By comparison, Hanukkah is a mid-level Jewish holiday. It’s slightly less important than Simchat Torah, the runt of early autumn’s smattering of high holy days and Sukkot’s little cousin. It’s slightly more important than Lag B’Omer, in which a lost battle is commemorated through the lighting of bonfires. In Israel, many kids don’t get presents on Hanukkah, and adults go to work on each of the eight days. Like Mitt Romney’s campaign, it is more a product of good timing than significance.
But Hanukkah looks like Super Bowl Sunday compared to Kwanzaa, which draws fewer followers than “The Real Housewives of New Jersey.” Kwanzaa was invented in 1966 by Maulana Karenga, a Malcolm X disciple who claimed the holiday would “give Blacks an alternative to the existing holiday and give Blacks an opportunity to celebrate themselves and history, rather than simply imitate the practice of the dominant society.”
It didn’t catch on. Recent studies estimate that anywhere between 500,000 and two million Americans, almost half of whom are white, celebrate the holiday.
If “the holidays” referred to New Year’s Eve and New Year’s Day, then using the phrase would make sense. But there is no New Year’s hype the way there is Christmas hype. By the time the end of the calendar rolls around, most of the lights and displays are down. The only gift-exchanging that occurs involves receipts and unopened boxes. And school and company vacations are centered around Christmas. The New Year’s buzz is over and done with in the span of twenty-four hours.

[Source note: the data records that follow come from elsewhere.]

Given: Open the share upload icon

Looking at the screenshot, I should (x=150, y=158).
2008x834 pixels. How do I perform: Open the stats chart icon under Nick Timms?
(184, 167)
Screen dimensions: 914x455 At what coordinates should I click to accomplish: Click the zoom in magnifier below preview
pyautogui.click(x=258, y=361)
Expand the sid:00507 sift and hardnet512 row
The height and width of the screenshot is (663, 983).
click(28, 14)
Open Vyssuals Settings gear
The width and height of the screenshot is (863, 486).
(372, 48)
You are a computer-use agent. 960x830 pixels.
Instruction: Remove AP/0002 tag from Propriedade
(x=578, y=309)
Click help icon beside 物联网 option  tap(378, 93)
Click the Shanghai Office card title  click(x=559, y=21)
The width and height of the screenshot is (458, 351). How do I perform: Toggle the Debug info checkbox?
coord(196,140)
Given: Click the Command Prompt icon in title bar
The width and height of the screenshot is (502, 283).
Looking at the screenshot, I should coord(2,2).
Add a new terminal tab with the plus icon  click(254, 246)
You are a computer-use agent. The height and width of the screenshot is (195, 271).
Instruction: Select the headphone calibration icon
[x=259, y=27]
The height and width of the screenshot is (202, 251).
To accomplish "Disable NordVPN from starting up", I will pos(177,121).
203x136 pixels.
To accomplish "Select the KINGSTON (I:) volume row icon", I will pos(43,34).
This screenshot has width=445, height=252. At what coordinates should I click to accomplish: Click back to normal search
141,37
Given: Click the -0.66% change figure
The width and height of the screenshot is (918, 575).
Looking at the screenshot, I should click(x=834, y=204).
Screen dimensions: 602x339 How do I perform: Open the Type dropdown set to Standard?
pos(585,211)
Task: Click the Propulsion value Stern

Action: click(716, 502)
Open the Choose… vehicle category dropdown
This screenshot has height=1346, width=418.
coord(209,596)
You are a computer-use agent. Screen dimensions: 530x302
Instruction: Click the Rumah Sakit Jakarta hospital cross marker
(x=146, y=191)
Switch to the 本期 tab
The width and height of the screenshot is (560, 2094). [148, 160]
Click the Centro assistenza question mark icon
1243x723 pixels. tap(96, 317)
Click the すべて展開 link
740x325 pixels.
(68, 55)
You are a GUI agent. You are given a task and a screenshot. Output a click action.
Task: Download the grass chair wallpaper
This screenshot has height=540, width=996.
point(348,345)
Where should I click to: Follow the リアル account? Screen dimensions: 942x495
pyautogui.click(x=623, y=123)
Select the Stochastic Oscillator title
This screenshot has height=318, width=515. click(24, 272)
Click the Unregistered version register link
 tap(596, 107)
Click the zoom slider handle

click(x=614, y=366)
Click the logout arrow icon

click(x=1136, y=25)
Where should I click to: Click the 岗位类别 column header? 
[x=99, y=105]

So that leaves Christmas. The one big holiday in winter, arguably the biggest of the year. When people say “Happy Holidays!” and “Season’s Greetings!,” they are referring to one holiday. Why not just say it? “Merry Christmas!” doesn’t deny that other holidays matter. It just shows that Christmas matters more.
So before we go on break next week, I’d like to wish all of you a happy Hanukkah, a happy Kwanzaa, and a happy New Year’s.
And, most of all, a very merry Christmas.
Tom Feeley • Dec 24, 2011 at 11:27 am
Brilliant !
The actual “highest day” in the spiritual world is Good Friday. Because of it’s “sadness,” it is overlooked. It was the sacrifice of life that Christ exchanged to reverse the course of humanity that is the BIG DEAL. Christmas and Easter are simply arrival and departure dates, important because of the Imaculate Conception and Ascension…both miracles, but dwarfed by the crucifixion.